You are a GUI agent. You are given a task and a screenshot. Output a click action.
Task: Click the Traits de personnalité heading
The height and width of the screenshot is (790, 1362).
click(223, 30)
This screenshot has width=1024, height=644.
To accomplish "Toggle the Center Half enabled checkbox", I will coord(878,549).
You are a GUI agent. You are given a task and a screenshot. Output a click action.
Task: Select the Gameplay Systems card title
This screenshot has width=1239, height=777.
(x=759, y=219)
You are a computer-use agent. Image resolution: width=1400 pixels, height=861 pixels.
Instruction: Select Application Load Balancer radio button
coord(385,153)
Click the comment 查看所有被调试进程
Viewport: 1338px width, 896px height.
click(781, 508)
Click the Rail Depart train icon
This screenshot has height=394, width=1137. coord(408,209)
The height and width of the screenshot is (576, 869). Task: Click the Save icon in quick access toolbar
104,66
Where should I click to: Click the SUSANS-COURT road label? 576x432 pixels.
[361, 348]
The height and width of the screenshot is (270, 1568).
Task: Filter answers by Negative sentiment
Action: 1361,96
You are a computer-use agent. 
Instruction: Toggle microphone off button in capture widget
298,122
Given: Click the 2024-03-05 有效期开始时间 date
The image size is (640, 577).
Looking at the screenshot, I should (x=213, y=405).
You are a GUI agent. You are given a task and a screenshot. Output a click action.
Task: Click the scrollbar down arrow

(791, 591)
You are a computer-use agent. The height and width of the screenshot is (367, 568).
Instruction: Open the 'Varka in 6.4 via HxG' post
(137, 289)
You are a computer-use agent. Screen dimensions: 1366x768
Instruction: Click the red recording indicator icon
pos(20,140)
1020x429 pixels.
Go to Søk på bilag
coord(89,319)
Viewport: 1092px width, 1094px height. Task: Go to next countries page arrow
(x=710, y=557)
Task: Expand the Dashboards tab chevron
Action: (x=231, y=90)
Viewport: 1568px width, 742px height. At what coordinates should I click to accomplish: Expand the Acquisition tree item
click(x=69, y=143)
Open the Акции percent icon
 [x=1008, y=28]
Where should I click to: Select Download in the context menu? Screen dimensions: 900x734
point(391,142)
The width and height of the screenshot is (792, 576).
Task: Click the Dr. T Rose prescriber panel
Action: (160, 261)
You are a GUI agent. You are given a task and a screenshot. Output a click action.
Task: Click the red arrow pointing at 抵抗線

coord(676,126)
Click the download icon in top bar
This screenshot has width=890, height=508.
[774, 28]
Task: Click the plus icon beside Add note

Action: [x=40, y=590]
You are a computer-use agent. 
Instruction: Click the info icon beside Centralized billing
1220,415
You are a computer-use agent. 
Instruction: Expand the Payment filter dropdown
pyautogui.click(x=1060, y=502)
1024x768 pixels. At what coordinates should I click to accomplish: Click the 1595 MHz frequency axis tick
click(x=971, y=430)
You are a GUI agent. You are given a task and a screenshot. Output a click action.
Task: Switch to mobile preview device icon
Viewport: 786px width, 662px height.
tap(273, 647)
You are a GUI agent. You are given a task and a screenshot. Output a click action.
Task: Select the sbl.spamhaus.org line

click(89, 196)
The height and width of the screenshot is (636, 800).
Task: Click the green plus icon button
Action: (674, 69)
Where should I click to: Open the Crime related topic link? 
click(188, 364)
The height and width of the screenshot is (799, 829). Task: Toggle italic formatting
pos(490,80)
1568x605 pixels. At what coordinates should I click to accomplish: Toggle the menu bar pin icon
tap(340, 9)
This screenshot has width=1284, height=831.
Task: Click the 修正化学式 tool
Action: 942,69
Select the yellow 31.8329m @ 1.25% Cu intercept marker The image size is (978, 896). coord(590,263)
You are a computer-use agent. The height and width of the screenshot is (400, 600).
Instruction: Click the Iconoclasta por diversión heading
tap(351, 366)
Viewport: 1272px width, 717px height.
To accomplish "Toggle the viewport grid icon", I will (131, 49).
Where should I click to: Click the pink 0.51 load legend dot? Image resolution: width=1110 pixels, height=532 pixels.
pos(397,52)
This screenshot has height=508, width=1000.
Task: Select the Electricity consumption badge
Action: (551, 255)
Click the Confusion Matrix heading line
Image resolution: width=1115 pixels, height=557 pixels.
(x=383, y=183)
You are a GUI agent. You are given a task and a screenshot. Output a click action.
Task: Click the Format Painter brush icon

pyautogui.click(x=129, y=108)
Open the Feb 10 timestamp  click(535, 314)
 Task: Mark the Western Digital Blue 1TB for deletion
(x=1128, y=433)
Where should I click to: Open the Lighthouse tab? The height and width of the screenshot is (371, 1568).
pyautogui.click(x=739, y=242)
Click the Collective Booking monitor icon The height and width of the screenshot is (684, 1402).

• • •

Transcribe every record verbatim.

▸ Response to this exercise
You are a GUI agent. You are given a task and a screenshot. Output a click action.
Task: Click the Traits de personnalité heading
The height and width of the screenshot is (790, 1362).
click(223, 30)
This screenshot has width=1024, height=644.
To accomplish "Toggle the Center Half enabled checkbox", I will coord(878,549).
You are a GUI agent. You are given a task and a screenshot. Output a click action.
Task: Select the Gameplay Systems card title
This screenshot has width=1239, height=777.
(x=759, y=219)
You are a computer-use agent. Image resolution: width=1400 pixels, height=861 pixels.
Instruction: Select Application Load Balancer radio button
coord(385,153)
Click the comment 查看所有被调试进程
Viewport: 1338px width, 896px height.
click(781, 508)
Click the Rail Depart train icon
This screenshot has height=394, width=1137. coord(408,209)
The height and width of the screenshot is (576, 869). Task: Click the Save icon in quick access toolbar
104,66
Where should I click to: Click the SUSANS-COURT road label? 576x432 pixels.
[361, 348]
The height and width of the screenshot is (270, 1568).
Task: Filter answers by Negative sentiment
Action: 1361,96
You are a computer-use agent. 
Instruction: Toggle microphone off button in capture widget
298,122
Given: Click the 2024-03-05 有效期开始时间 date
The image size is (640, 577).
Looking at the screenshot, I should (x=213, y=405).
You are a GUI agent. You are given a task and a screenshot. Output a click action.
Task: Click the scrollbar down arrow

(791, 591)
You are a computer-use agent. The height and width of the screenshot is (367, 568).
Instruction: Open the 'Varka in 6.4 via HxG' post
(137, 289)
You are a computer-use agent. Screen dimensions: 1366x768
Instruction: Click the red recording indicator icon
pos(20,140)
1020x429 pixels.
Go to Søk på bilag
coord(89,319)
Viewport: 1092px width, 1094px height. Task: Go to next countries page arrow
(x=710, y=557)
Task: Expand the Dashboards tab chevron
Action: (x=231, y=90)
Viewport: 1568px width, 742px height. At what coordinates should I click to accomplish: Expand the Acquisition tree item
click(x=69, y=143)
Open the Акции percent icon
 [x=1008, y=28]
Where should I click to: Select Download in the context menu? Screen dimensions: 900x734
point(391,142)
The width and height of the screenshot is (792, 576).
Task: Click the Dr. T Rose prescriber panel
Action: (160, 261)
You are a GUI agent. You are given a task and a screenshot. Output a click action.
Task: Click the red arrow pointing at 抵抗線

coord(676,126)
Click the download icon in top bar
This screenshot has width=890, height=508.
[774, 28]
Task: Click the plus icon beside Add note

Action: [x=40, y=590]
You are a computer-use agent. 
Instruction: Click the info icon beside Centralized billing
1220,415
You are a computer-use agent. 
Instruction: Expand the Payment filter dropdown
pyautogui.click(x=1060, y=502)
1024x768 pixels. At what coordinates should I click to accomplish: Click the 1595 MHz frequency axis tick
click(x=971, y=430)
You are a GUI agent. You are given a task and a screenshot. Output a click action.
Task: Switch to mobile preview device icon
Viewport: 786px width, 662px height.
tap(273, 647)
You are a GUI agent. You are given a task and a screenshot. Output a click action.
Task: Select the sbl.spamhaus.org line

click(89, 196)
The height and width of the screenshot is (636, 800).
Task: Click the green plus icon button
Action: (674, 69)
Where should I click to: Open the Crime related topic link? 
click(188, 364)
The height and width of the screenshot is (799, 829). Task: Toggle italic formatting
pos(490,80)
1568x605 pixels. At what coordinates should I click to accomplish: Toggle the menu bar pin icon
tap(340, 9)
This screenshot has width=1284, height=831.
Task: Click the 修正化学式 tool
Action: 942,69
Select the yellow 31.8329m @ 1.25% Cu intercept marker The image size is (978, 896). coord(590,263)
You are a computer-use agent. The height and width of the screenshot is (400, 600).
Instruction: Click the Iconoclasta por diversión heading
tap(351, 366)
Viewport: 1272px width, 717px height.
To accomplish "Toggle the viewport grid icon", I will (131, 49).
Where should I click to: Click the pink 0.51 load legend dot? Image resolution: width=1110 pixels, height=532 pixels.
pos(397,52)
This screenshot has height=508, width=1000.
Task: Select the Electricity consumption badge
Action: (551, 255)
Click the Confusion Matrix heading line
Image resolution: width=1115 pixels, height=557 pixels.
(x=383, y=183)
You are a GUI agent. You are given a task and a screenshot. Output a click action.
Task: Click the Format Painter brush icon

pyautogui.click(x=129, y=108)
Open the Feb 10 timestamp  click(535, 314)
 Task: Mark the Western Digital Blue 1TB for deletion
(x=1128, y=433)
Where should I click to: Open the Lighthouse tab? The height and width of the screenshot is (371, 1568).
pyautogui.click(x=739, y=242)
Click the Collective Booking monitor icon The height and width of the screenshot is (684, 1402).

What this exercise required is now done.